Chapitre 20

La soirée se passa dans un calme qui ne leur ressemblait pas. Eddie, d'ordinaire blagueur, s'était terré dans un silence inhabituel. Chrissy avait trouvé une boîte de haricots verts dans un placard et l'avais cuisiné avec des blancs de poulet. Ils avaient mangé en silence dans le canapé après avoir rapproché la télé. Ils avaient zappé pendant quelques minutes avant de tomber sur Family Feud.

Le métalleux regarda les familles s'affronter avec un œil blasé. Les émissions américaines étaient toujours dans la démesure. Les gens hurlaient, riaient trop fort, les femmes agitaient leurs bijoux en toc dans tous les sens pour se faire voir, les hommes se toisaient. Chrissy semblait ne pas vraiment regarder l'émission et se concentrait sur son repas. Eddie avait remarqué qu'elle s'était servie la même portion que lui, à savoir une portion normale, mais elle n'avait pas l'air de vouloir y toucher.

- Tu ne manges pas ? Finit-il par demander.

- Je... si si, je vais manger, bafouilla-t-elle.
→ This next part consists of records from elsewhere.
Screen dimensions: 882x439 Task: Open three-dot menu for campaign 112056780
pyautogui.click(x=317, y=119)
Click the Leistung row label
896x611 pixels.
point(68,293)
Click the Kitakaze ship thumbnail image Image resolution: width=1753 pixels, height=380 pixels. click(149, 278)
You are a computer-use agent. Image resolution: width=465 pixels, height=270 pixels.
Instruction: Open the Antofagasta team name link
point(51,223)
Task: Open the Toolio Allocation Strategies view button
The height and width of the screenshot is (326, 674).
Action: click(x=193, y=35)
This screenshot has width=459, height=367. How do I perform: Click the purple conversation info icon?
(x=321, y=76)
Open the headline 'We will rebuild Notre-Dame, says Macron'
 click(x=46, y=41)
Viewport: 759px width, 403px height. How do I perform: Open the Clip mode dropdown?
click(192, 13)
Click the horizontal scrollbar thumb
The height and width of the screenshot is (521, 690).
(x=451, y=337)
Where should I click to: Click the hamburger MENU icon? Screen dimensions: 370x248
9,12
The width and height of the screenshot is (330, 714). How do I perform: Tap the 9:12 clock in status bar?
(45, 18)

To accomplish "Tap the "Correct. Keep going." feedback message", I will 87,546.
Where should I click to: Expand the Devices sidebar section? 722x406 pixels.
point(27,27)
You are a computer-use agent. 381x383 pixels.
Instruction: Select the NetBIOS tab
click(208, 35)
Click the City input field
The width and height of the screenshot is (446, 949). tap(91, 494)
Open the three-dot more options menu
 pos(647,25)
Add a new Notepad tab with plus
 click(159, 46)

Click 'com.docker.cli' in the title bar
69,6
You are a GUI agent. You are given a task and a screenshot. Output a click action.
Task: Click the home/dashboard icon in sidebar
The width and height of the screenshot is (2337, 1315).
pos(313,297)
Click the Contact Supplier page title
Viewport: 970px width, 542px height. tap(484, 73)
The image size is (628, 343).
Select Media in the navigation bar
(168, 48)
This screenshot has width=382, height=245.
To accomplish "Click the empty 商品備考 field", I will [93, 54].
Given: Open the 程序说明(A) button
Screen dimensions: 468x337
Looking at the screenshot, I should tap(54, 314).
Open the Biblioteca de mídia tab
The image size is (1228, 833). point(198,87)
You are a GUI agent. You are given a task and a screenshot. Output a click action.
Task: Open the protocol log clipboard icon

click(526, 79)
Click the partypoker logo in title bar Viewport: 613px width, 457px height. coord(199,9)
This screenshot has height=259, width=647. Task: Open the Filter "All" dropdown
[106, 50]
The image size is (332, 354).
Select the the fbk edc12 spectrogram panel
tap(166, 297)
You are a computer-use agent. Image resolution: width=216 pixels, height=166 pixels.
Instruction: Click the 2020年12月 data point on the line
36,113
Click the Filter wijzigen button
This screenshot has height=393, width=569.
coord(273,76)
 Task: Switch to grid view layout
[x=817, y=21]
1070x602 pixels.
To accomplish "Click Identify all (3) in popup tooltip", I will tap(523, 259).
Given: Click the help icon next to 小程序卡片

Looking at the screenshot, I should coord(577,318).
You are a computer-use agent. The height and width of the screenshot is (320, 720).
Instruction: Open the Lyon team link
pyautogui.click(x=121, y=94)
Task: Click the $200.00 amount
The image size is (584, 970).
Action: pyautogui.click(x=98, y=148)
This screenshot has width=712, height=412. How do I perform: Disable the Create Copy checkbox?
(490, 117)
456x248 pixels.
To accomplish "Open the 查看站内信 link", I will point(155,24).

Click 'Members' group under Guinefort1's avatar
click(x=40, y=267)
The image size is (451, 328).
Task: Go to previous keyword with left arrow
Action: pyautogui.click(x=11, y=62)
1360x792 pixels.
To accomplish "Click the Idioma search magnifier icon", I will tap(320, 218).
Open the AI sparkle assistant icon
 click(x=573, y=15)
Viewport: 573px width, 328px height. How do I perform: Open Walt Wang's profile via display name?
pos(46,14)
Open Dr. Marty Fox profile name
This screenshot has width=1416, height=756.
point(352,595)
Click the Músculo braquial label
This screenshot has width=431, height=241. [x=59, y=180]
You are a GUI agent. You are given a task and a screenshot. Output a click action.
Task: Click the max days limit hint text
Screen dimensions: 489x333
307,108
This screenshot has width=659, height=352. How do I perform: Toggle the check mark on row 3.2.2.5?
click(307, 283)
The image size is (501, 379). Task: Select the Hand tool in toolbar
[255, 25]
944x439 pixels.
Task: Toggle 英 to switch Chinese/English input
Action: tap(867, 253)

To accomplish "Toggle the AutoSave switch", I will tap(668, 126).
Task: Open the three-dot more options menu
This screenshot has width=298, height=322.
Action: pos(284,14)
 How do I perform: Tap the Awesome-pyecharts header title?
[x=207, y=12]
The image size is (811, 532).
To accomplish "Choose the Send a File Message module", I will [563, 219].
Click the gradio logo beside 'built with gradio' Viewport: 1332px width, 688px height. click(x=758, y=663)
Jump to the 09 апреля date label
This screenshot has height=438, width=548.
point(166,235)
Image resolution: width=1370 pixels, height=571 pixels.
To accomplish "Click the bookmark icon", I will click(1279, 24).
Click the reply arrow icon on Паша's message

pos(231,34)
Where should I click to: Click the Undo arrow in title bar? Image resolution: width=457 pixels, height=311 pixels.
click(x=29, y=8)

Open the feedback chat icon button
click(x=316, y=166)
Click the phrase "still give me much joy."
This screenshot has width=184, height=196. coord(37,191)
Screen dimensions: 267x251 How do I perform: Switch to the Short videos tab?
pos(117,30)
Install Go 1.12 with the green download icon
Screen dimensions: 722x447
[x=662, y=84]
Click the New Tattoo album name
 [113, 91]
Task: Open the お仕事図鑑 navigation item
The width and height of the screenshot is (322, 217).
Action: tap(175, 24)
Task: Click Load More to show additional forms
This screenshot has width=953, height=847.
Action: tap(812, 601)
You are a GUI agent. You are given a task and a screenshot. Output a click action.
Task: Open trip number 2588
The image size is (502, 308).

Le silence se fit à nouveau entre eux. Le jeune homme observait son amie du coin de l'œil. Il la vit piquer deux haricots du bout de sa fourchette, et en croquer la moitié, réticente. Quelque chose n'allait pas. Eddie soupira, lâcha ses couverts dans son assiette qu'il repoussa sur la table basse, et pivota pour lui faire face.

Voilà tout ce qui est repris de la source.